WORK TO COMPLETE:
Copy out every one of the lines below word for word, omitting the pictures.

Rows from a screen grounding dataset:
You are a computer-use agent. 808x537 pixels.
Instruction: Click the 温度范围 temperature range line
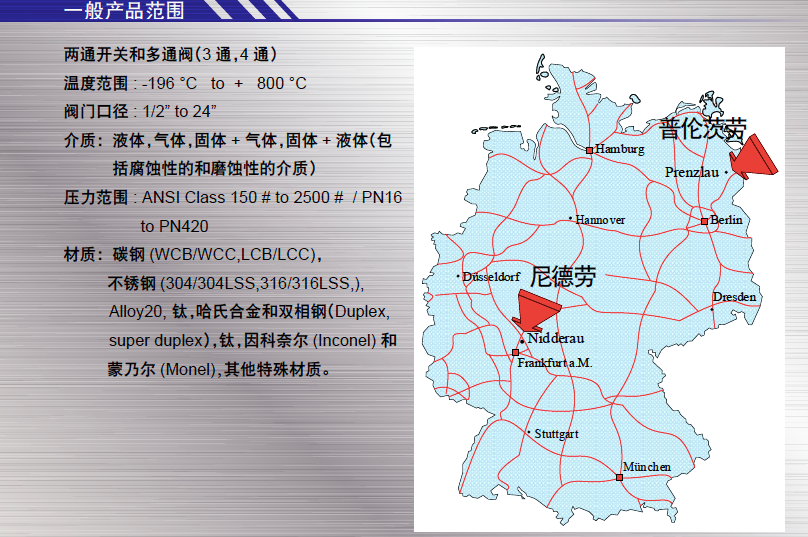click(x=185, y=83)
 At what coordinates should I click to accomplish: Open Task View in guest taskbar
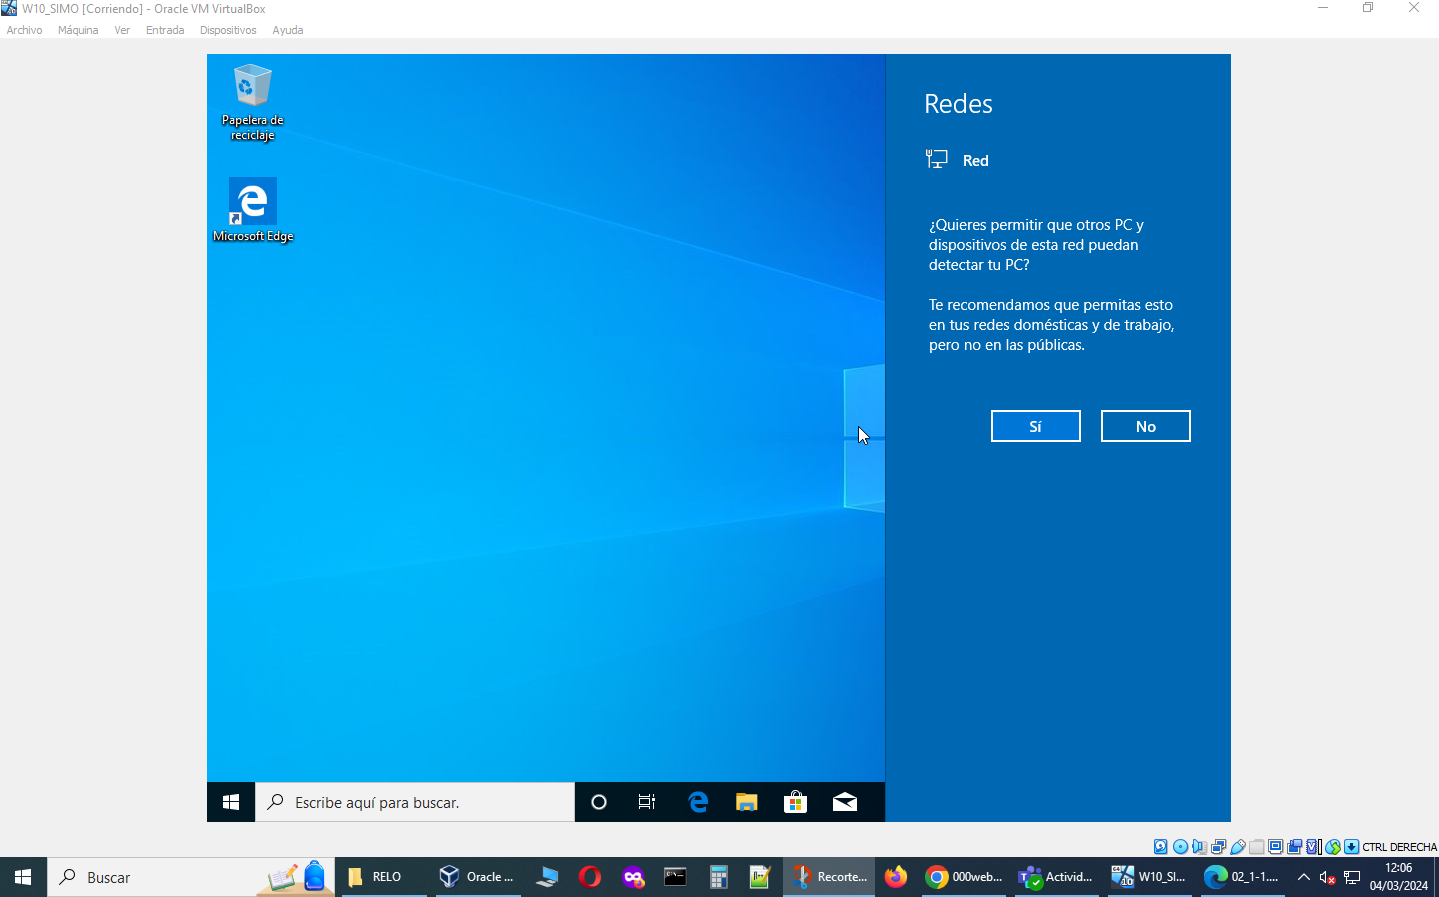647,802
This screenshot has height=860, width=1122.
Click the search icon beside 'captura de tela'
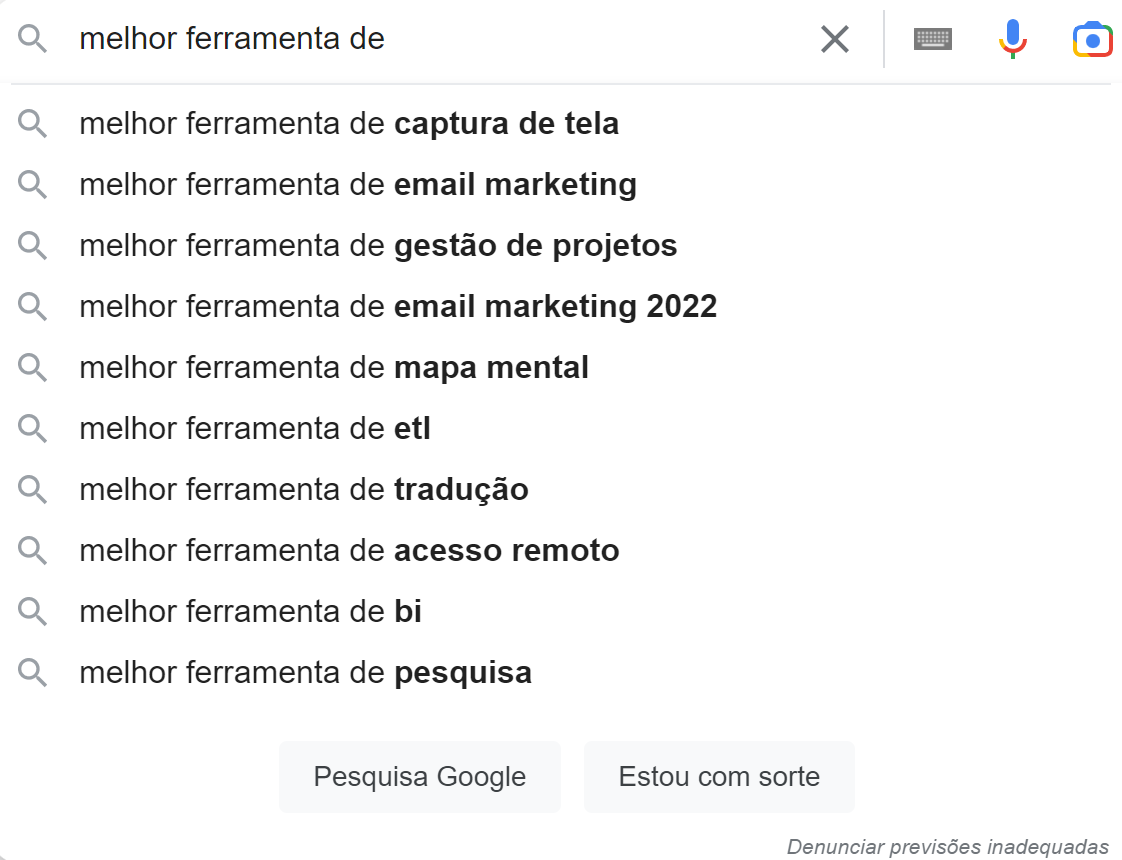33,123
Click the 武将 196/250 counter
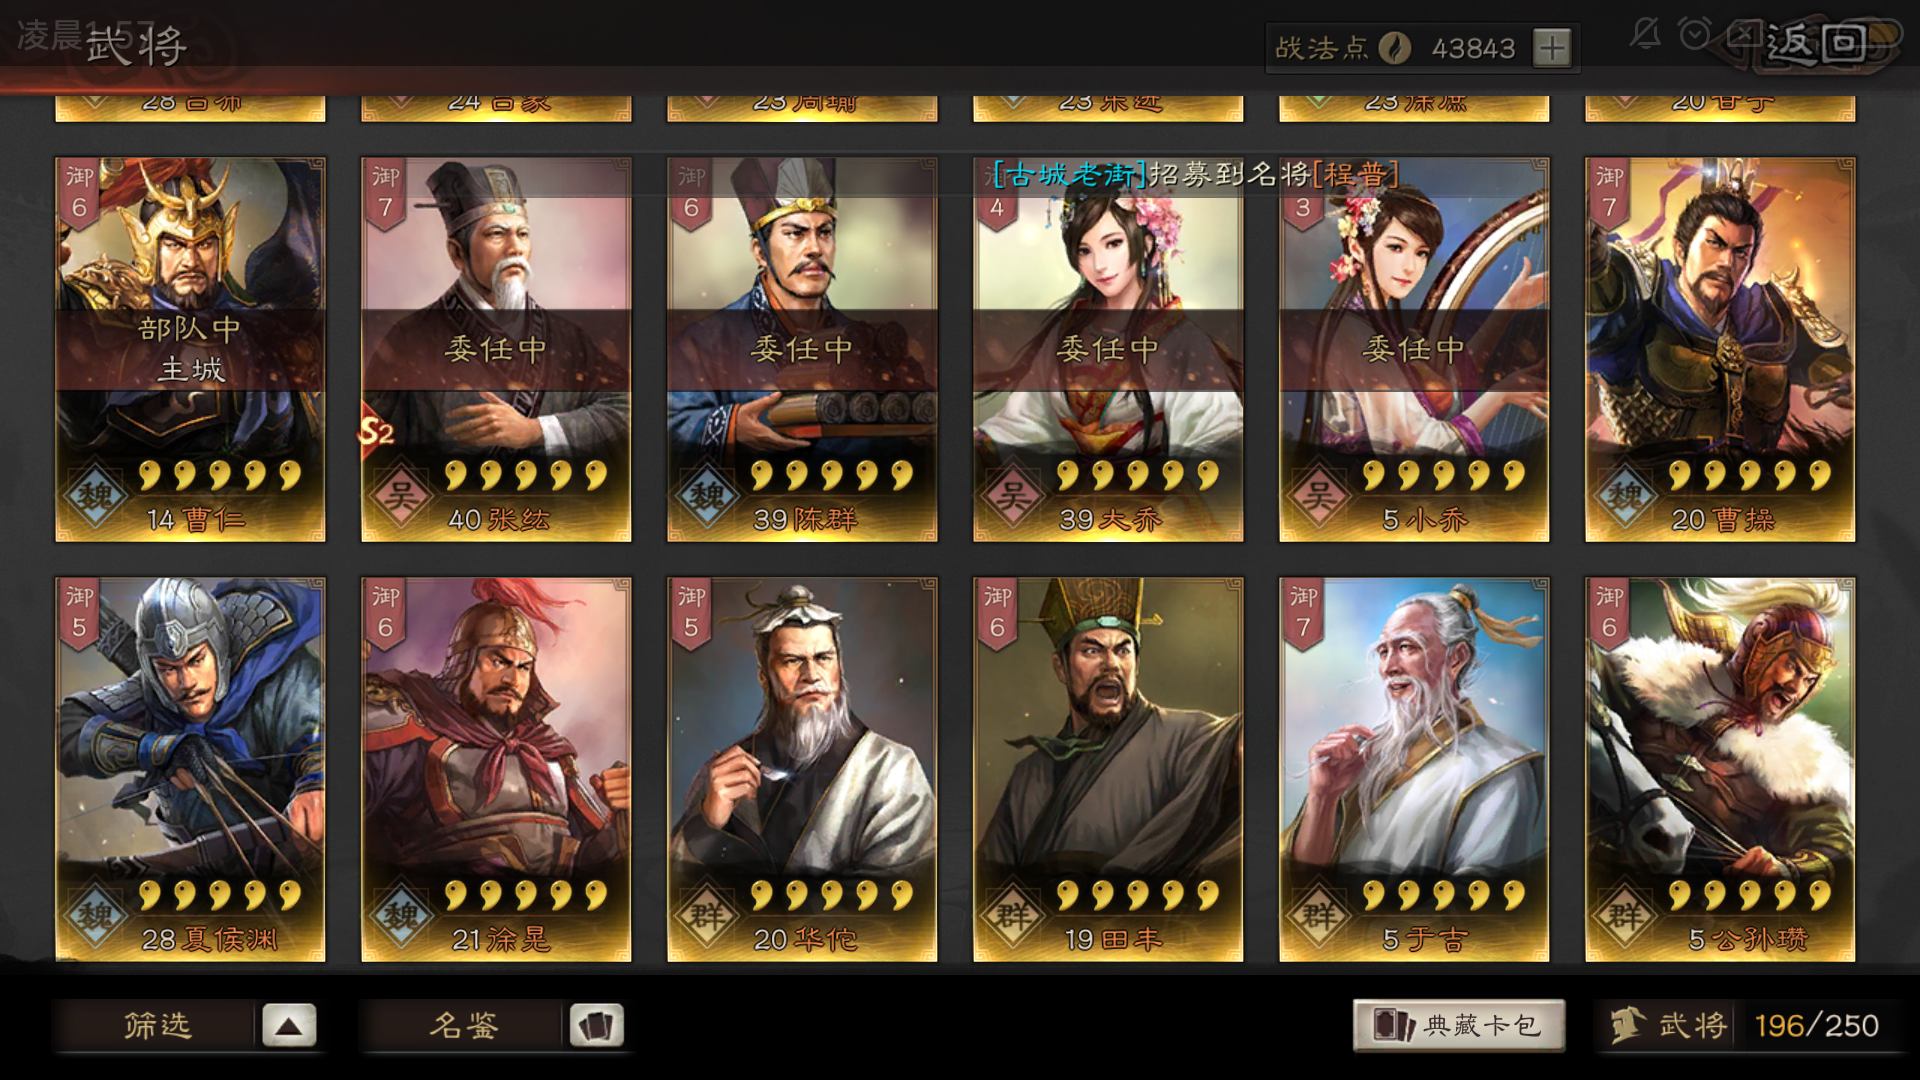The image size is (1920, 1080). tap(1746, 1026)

REPLY TO THE EXERCISE:
You are a computer-use agent. 808x537 pixels.
Instruction: Click the 温度范围 temperature range line
click(x=185, y=83)
 At what coordinates should I click to accomplish: Open Task View in guest taskbar
647,802
This screenshot has height=860, width=1122.
Click the search icon beside 'captura de tela'
33,123
Click the 武将 196/250 counter
The image size is (1920, 1080). tap(1746, 1026)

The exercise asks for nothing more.